(提供テキスト)

====

竹渕:そうかもしれないです。例えば<両手繋ぎ合えば誰も武器は持てないだろう>という歌詞があるんですけど、そんなことは今の世界ではたぶん無理だということも分かってはいるんです。でも、どこかでそういう願いが存在していないと、いつか消えていってしまうとも思っていて。わざわざ音楽にするようなことじゃない、歌っても意味がないと思う人もいるだろうし、私自身も葛藤しましたけど、ストレートに勝負しようと思って、素直に感じたこと、思っていることを歌詞にしました。リリースしたのは2020年3月なんですけど、コロナ禍で世界中がロックダウンされるような状況になったとき、「今こそ出すべきだ」と思って急きょレコーディングして配信しました。その瞬間に出す意味のある曲になったという感覚があって。
――そんなコロナ禍だからこそ生まれたのが「24 Hours」と「Lofi」の2曲ですよね。「24 Hours」は、オンライン上で視聴者から募ったコーラスも入っていて。
竹渕:24時間生配信をする企画があって、その中でリアルタイムでファンの皆さんと一緒に曲を作ろうというアイデアが出てきたんです。深夜の3時くらいから始めたんですけど、その時点でもう1,500人ぐらいの視聴者さんがいて、「今からスプレッドシートのリンクを載せるから、みんな入ってきて」って。その書き込みの中に“24 Hours”という言葉があって、「タイトルはこれしかない」とビビッときたんです。
YAMO:ミュージック・ビデオもファンの皆さんと一緒に作りました。コロナ禍になって孤独な時間が増えた人も多いと思うんです。なのでみんな、絆とか繋がりとか、自分の存在価値みたいなものを探し求めていると思って。そういうことを表現できてたらいいなと思ったんです。
24 Hours / 竹渕慶 | Kei Takebuchi (Music Video)
孤独だけど孤独じゃない
――対する「lofi」は、ローファイ・ヒップホップを中心に音楽を永続的に流し続けるYouTubeチャンネル『ChilledCow』(現在は『Lofi Girl』というチャンネル名)をオマージュした楽曲ですね。
竹渕:『ChilledCow』はYAMOさんが大好きなチャンネルで。自粛中に「次はどんな動画を作ろうか」みたいな話をしたときに、『ChilledCow』をコピーしてみるという案が出てきたんです。このときは世界中の人が一人で勉強していたり、部屋に閉じこもって作業していた時期だったと思うんですけど、そんな人たちがあのチャンネルに集まって、同じ音楽を聴いているという状況に、自分たちが目指す世界とすごく近しいものを感じたんです。
――曲名もずばり「lofi」となっていますが、この言葉を音楽として表現するにあたって、どんな解釈をして楽曲に昇華させたのでしょう?
竹渕:“lofi”は“粗い”という意味ですけど、そういう状態が自分たちにも重なったというか。完璧を目指しているわけではない、粗削りかもしれないけど、でも熱意はそこにある、洗練されて磨き上げられたものじゃなくても、スクラッチで粗々しいものだったとしても、そこに想いはあるんだということを表現したかったんです。

====

(課題一覧)
1. 提供テキストによると、<両手繋ぎ合えば誰も武器は持てないだろう>という歌詞のある曲がリリースされたのはいつですか?
2. 提供テキストの「YAMO:ミュージック・ビデ」から「ことを表現したかったんです。」までの部分全体を、「ChilledCow」を「Lofi Girl」に差し替えて書き直してください。
3. 提供テキストでYAMOは、コロナ禍で孤独な時間が増えた人々が何を探し求めていると述べていますか?すべて挙げてください。

====

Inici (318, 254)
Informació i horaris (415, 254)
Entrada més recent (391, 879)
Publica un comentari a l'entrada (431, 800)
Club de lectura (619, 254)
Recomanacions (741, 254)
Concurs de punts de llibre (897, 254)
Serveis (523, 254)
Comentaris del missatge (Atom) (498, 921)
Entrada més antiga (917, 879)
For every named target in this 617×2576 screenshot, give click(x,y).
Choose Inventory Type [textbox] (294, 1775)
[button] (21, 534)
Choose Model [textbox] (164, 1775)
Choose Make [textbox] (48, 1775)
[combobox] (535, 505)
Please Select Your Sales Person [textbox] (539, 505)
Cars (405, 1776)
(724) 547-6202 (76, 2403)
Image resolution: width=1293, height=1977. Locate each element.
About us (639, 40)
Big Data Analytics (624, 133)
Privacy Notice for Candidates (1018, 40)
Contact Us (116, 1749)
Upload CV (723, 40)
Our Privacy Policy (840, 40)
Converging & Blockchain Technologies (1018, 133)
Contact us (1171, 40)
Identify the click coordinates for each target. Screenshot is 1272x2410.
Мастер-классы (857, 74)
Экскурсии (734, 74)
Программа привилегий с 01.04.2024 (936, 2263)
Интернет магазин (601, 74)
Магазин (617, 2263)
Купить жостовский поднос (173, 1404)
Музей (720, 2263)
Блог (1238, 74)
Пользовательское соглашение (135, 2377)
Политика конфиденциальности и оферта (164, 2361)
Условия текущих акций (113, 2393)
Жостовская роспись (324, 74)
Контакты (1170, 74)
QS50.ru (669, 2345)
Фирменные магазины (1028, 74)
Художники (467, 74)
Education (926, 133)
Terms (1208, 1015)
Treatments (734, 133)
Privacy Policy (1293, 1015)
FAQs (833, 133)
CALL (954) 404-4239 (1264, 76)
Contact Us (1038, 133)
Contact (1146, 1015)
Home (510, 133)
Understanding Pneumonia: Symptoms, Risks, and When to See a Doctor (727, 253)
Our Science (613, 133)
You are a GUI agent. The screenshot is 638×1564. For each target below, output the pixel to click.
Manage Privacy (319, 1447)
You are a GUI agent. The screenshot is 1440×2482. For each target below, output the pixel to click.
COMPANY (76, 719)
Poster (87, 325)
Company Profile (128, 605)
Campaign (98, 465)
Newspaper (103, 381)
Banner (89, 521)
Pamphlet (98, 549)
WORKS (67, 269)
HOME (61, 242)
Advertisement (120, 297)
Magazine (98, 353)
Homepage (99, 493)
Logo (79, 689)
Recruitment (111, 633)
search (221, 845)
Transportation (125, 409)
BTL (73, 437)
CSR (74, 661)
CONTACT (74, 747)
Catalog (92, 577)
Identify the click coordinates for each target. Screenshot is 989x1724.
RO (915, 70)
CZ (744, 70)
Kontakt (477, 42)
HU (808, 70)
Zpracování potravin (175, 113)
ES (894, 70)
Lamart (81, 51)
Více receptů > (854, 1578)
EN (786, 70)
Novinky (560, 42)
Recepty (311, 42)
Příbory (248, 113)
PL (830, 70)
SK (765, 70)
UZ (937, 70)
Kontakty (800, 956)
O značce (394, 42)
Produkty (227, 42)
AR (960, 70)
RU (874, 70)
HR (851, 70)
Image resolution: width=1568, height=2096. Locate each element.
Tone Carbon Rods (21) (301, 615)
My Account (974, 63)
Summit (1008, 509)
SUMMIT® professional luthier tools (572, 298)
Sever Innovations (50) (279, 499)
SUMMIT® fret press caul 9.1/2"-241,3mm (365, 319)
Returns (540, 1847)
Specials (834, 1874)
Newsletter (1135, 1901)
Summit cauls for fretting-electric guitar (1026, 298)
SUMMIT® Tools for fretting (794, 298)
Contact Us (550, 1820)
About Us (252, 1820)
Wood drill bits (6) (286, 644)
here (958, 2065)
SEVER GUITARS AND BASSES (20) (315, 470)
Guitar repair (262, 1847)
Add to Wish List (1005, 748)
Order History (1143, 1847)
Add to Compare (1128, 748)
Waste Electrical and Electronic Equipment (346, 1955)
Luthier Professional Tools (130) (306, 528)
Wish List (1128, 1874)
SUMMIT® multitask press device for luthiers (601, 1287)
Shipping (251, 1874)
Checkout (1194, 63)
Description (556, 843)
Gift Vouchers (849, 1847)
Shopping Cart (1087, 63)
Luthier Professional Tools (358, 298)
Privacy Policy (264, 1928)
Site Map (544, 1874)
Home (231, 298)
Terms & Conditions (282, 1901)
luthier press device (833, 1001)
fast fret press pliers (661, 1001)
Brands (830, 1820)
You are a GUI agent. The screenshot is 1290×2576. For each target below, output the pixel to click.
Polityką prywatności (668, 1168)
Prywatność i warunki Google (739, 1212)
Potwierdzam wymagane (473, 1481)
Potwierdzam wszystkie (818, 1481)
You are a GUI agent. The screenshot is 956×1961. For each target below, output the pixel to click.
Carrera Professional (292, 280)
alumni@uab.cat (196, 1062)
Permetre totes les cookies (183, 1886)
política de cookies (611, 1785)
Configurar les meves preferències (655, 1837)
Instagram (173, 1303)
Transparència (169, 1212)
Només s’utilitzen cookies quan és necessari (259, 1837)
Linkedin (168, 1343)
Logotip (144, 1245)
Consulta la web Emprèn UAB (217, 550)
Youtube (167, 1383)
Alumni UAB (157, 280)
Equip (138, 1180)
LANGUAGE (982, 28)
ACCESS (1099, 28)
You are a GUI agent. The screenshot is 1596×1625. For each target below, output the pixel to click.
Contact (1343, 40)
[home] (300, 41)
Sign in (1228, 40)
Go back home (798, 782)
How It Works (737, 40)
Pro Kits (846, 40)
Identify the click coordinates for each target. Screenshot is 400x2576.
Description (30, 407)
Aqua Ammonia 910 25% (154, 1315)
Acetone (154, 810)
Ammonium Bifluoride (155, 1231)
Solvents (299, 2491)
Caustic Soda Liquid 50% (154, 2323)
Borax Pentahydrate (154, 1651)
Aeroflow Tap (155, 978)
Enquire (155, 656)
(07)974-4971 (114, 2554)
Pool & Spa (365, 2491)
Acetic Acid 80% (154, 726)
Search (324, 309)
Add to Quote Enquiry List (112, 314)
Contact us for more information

====

(記述解答)
1. 2020年3月です。

2.
YAMO:ミュージック・ビデオもファンの皆さんと一緒に作りました。コロナ禍になって孤独な時間が増えた人も多いと思うんです。なのでみんな、絆とか繋がりとか、自分の存在価値みたいなものを探し求めていると思って。そういうことを表現できてたらいいなと思ったんです。
24 Hours / 竹渕慶 | Kei Takebuchi (Music Video)
孤独だけど孤独じゃない
――対する「lofi」は、ローファイ・ヒップホップを中心に音楽を永続的に流し続けるYouTubeチャンネル『Lofi Girl』(現在は『Lofi Girl』というチャンネル名)をオマージュした楽曲ですね。
竹渕:『Lofi Girl』はYAMOさんが大好きなチャンネルで。自粛中に「次はどんな動画を作ろうか」みたいな話をしたときに、『Lofi Girl』をコピーしてみるという案が出てきたんです。このときは世界中の人が一人で勉強していたり、部屋に閉じこもって作業していた時期だったと思うんですけど、そんな人たちがあのチャンネルに集まって、同じ音楽を聴いているという状況に、自分たちが目指す世界とすごく近しいものを感じたんです。
――曲名もずばり「lofi」となっていますが、この言葉を音楽として表現するにあたって、どんな解釈をして楽曲に昇華させたのでしょう?
竹渕:“lofi”は“粗い”という意味ですけど、そういう状態が自分たちにも重なったというか。完璧を目指しているわけではない、粗削りかもしれないけど、でも熱意はそこにある、洗練されて磨き上げられたものじゃなくても、スクラッチで粗々しいものだったとしても、そこに想いはあるんだということを表現したかったんです。

3. 絆、繋がり、自分の存在価値